В шесть утра две трясущиеся от бессонной ночи курицы добирались до Ладожского вокзала.

Стою, держу в руках дублёнку Димкиной жены. Тя-жееёе-лая.

Перрон. Маринкины слёзы. Мороз по телу. Дерьмо на душе. Поезд до Москвы тронулся.

И тут звонок от Акваланга:

— Юлька, я проснулся. Вы где? Я рукой ударил по будильнику и всё проспал, хотел же проводить Маринку. Она чего-то трубку не берёт.

— А ты как думал?

— А что такого! Не надо тут трагедию разыгрывать.

— Ты не мог потерпеть, чтобы Маринка уехала? Зачем за стенкой спать в тот же день с Катей? Ты просто скотина!

— И ты думаешь, что после литра водки я чего-то мог? 

— Я ничего не думаю, а вот Маринка — очень даже!
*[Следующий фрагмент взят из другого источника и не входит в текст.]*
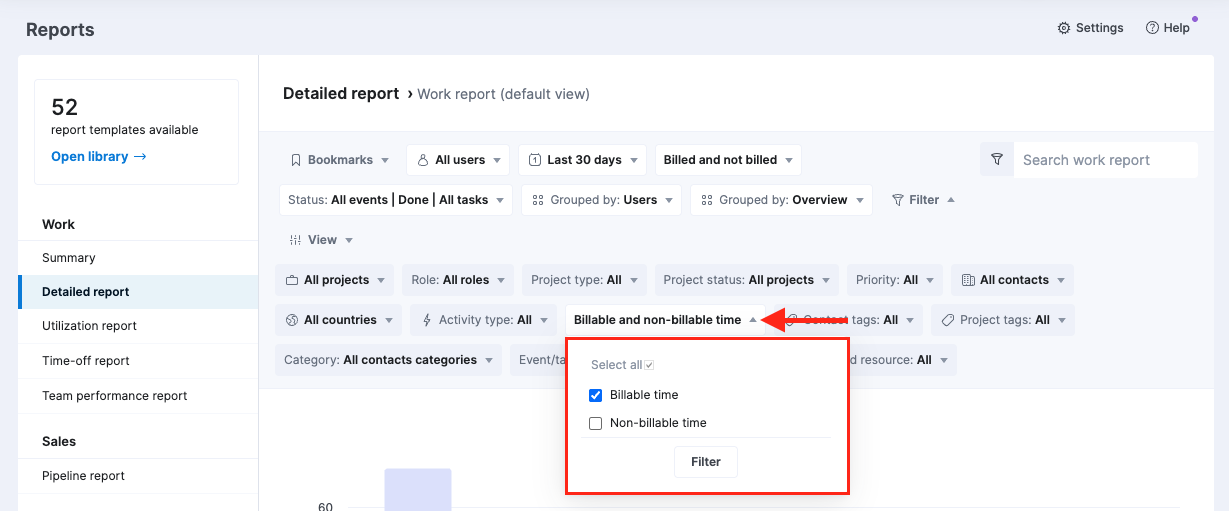Open the Utilization report page
1229x511 pixels.
point(89,326)
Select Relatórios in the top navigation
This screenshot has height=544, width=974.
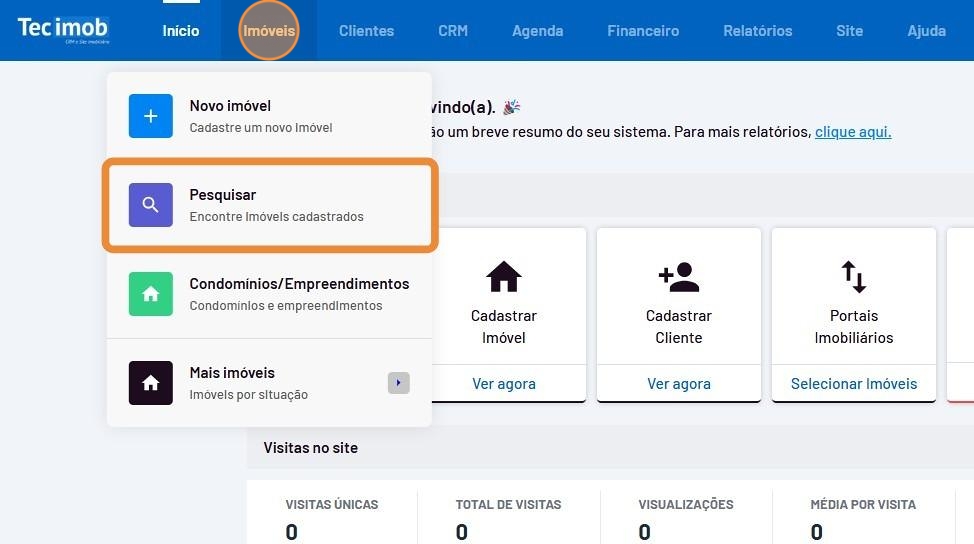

— Да мы уснули как друзья, и между нами не было ничего! Кисмет.

На этот раз кисмет не слышалось удачей.

 

*

 

В Москве к Маринке возвратилась прежняя самооценка, и через пару дней она уже орала, как сирена, в трубку:

— Мне жалко эту Катю! У Акваланга писька всего лишь десять сантиметров и стоит каких-то три секунды! Я ничего не потеряла! Ничего!

— Так и Катя ничего не потеряла, она нашла себе другой ночлег с мужиком в тот же день.
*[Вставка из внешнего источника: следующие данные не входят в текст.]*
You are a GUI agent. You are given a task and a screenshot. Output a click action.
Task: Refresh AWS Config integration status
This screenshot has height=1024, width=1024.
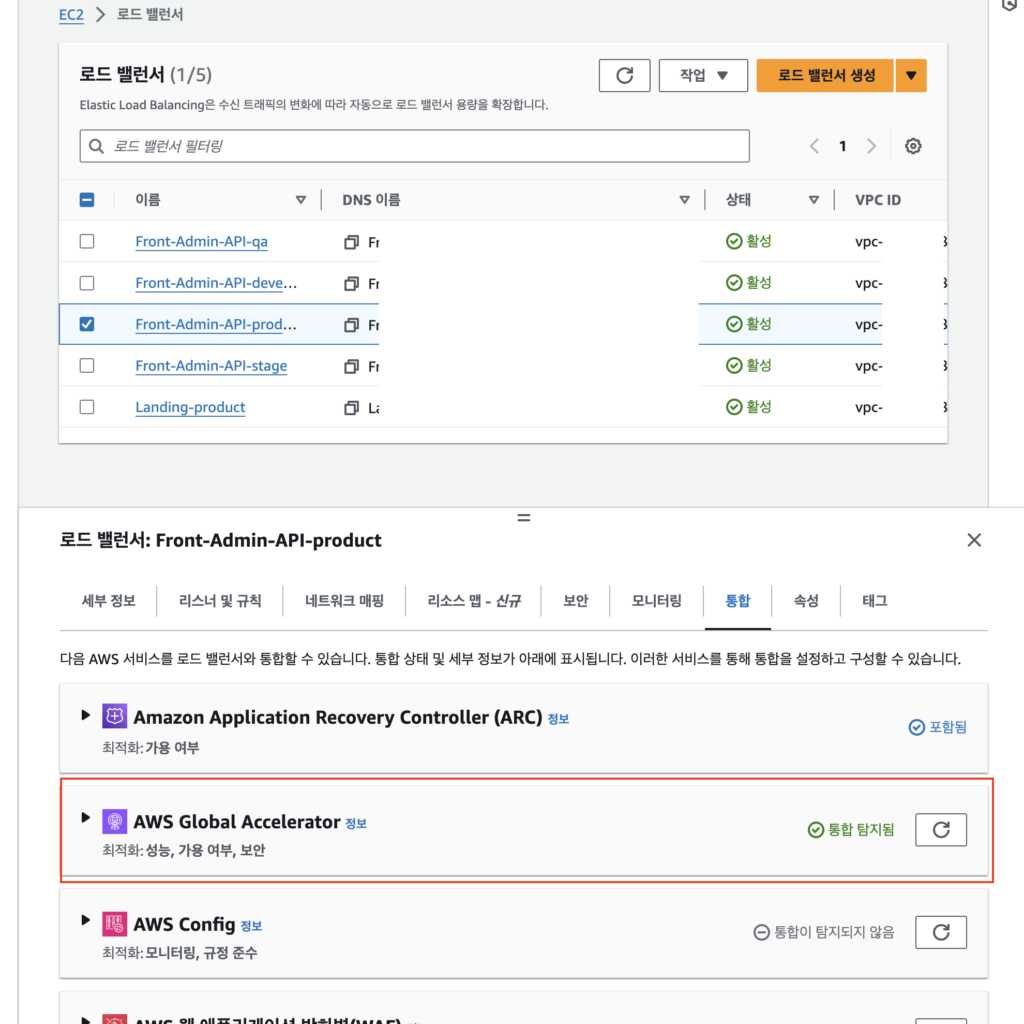pos(940,931)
— Ха! И на что он мог рассчитывать? Когда имеешь десять сантиметров и всего три секунды!

Но это было через пару дней... А тем утром, проводив Маринку, я зашла в туалет на Ладожском вокзале и поставила в уголок пакет с дублёнкой покойной жены Акваланга.

И там его забыла.

 

 

5

 

«Я стою посреди водопада» — почему-то Акваланг представлял это, как на картине Репина «Какой простор», где баба с мужиком гуляют в волнах аки посуху.

— То ли стельки у них свинцовые, то ли маринист пьяный был. Говорят, сам Айвазовский подрисовывал эту порнуху.

После расставания с Маринкой Димка убивался по англичанке Оле.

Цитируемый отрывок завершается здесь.